_Requisito_.
Aggiorna i record qui sotto riscrivendoli per intero, con "computer-use agent" sostituito da "desktop automation agent" ovunque compaia. Lascia invariato tutto il resto.

Record di dati:
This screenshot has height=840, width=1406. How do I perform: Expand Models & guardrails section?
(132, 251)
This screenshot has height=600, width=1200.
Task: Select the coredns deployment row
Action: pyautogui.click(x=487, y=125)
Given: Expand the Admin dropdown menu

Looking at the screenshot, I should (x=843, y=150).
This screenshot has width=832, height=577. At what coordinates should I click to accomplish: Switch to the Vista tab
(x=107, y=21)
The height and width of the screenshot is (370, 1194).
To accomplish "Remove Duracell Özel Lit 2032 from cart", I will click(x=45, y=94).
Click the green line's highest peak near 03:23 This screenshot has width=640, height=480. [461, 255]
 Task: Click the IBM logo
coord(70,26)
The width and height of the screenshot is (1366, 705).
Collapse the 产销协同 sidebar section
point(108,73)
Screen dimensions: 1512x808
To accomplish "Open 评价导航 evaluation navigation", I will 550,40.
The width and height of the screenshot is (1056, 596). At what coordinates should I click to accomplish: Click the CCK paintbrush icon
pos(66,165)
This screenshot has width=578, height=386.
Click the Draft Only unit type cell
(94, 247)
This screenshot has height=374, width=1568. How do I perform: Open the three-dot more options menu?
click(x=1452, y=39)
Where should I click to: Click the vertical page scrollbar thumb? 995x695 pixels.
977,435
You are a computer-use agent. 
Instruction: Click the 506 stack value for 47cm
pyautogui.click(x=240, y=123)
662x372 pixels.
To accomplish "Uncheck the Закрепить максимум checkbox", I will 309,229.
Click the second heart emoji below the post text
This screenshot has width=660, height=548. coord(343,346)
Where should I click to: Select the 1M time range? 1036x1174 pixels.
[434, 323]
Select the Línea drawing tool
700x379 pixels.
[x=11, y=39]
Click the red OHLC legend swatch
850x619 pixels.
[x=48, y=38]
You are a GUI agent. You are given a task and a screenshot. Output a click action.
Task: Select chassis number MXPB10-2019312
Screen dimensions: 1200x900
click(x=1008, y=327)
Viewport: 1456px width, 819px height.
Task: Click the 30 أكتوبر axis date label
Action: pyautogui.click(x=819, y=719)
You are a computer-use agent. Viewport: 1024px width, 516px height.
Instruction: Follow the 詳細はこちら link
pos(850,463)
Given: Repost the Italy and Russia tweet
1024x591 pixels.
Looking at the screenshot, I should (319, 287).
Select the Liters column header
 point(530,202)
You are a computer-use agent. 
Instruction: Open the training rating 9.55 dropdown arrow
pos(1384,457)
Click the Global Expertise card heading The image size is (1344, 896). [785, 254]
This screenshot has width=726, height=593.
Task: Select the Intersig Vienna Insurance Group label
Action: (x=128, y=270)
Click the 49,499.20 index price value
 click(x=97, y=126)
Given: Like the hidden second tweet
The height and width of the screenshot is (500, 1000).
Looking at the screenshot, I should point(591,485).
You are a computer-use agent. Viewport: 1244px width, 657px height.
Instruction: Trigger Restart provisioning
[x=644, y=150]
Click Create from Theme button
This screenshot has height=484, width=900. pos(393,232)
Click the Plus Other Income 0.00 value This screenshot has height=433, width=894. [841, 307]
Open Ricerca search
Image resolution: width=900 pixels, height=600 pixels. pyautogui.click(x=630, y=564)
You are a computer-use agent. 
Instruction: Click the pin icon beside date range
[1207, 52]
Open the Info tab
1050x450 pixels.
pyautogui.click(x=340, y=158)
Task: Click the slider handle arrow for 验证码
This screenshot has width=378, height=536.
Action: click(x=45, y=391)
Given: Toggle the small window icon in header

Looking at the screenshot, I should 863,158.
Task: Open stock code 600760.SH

_Risposta scritta_.
This screenshot has height=840, width=1406. How do I perform: Expand Models & guardrails section?
(132, 251)
This screenshot has height=600, width=1200.
Task: Select the coredns deployment row
Action: pyautogui.click(x=487, y=125)
Given: Expand the Admin dropdown menu

Looking at the screenshot, I should (x=843, y=150).
This screenshot has width=832, height=577. At what coordinates should I click to accomplish: Switch to the Vista tab
(x=107, y=21)
The height and width of the screenshot is (370, 1194).
To accomplish "Remove Duracell Özel Lit 2032 from cart", I will click(x=45, y=94).
Click the green line's highest peak near 03:23 This screenshot has width=640, height=480. [461, 255]
 Task: Click the IBM logo
coord(70,26)
The width and height of the screenshot is (1366, 705).
Collapse the 产销协同 sidebar section
point(108,73)
Screen dimensions: 1512x808
To accomplish "Open 评价导航 evaluation navigation", I will 550,40.
The width and height of the screenshot is (1056, 596). At what coordinates should I click to accomplish: Click the CCK paintbrush icon
pos(66,165)
This screenshot has width=578, height=386.
Click the Draft Only unit type cell
(94, 247)
This screenshot has height=374, width=1568. How do I perform: Open the three-dot more options menu?
click(x=1452, y=39)
Where should I click to: Click the vertical page scrollbar thumb? 995x695 pixels.
977,435
You are a desktop automation agent. 
Instruction: Click the 506 stack value for 47cm
pyautogui.click(x=240, y=123)
662x372 pixels.
To accomplish "Uncheck the Закрепить максимум checkbox", I will 309,229.
Click the second heart emoji below the post text
This screenshot has width=660, height=548. coord(343,346)
Where should I click to: Select the 1M time range? 1036x1174 pixels.
[434, 323]
Select the Línea drawing tool
700x379 pixels.
[x=11, y=39]
Click the red OHLC legend swatch
850x619 pixels.
[x=48, y=38]
You are a GUI agent. You are given a task and a screenshot. Output a click action.
Task: Select chassis number MXPB10-2019312
Screen dimensions: 1200x900
click(x=1008, y=327)
Viewport: 1456px width, 819px height.
Task: Click the 30 أكتوبر axis date label
Action: pyautogui.click(x=819, y=719)
You are a desktop automation agent. Viewport: 1024px width, 516px height.
Instruction: Follow the 詳細はこちら link
pos(850,463)
Given: Repost the Italy and Russia tweet
1024x591 pixels.
Looking at the screenshot, I should (319, 287).
Select the Liters column header
 point(530,202)
You are a desktop automation agent. 
Instruction: Open the training rating 9.55 dropdown arrow
pos(1384,457)
Click the Global Expertise card heading The image size is (1344, 896). [785, 254]
This screenshot has width=726, height=593.
Task: Select the Intersig Vienna Insurance Group label
Action: (x=128, y=270)
Click the 49,499.20 index price value
 click(x=97, y=126)
Given: Like the hidden second tweet
The height and width of the screenshot is (500, 1000).
Looking at the screenshot, I should point(591,485).
You are a desktop automation agent. Viewport: 1244px width, 657px height.
Instruction: Trigger Restart provisioning
[x=644, y=150]
Click Create from Theme button
This screenshot has height=484, width=900. pos(393,232)
Click the Plus Other Income 0.00 value This screenshot has height=433, width=894. [841, 307]
Open Ricerca search
Image resolution: width=900 pixels, height=600 pixels. pyautogui.click(x=630, y=564)
You are a desktop automation agent. 
Instruction: Click the pin icon beside date range
[1207, 52]
Open the Info tab
1050x450 pixels.
pyautogui.click(x=340, y=158)
Task: Click the slider handle arrow for 验证码
This screenshot has width=378, height=536.
Action: click(x=45, y=391)
Given: Toggle the small window icon in header

Looking at the screenshot, I should 863,158.
Task: Open stock code 600760.SH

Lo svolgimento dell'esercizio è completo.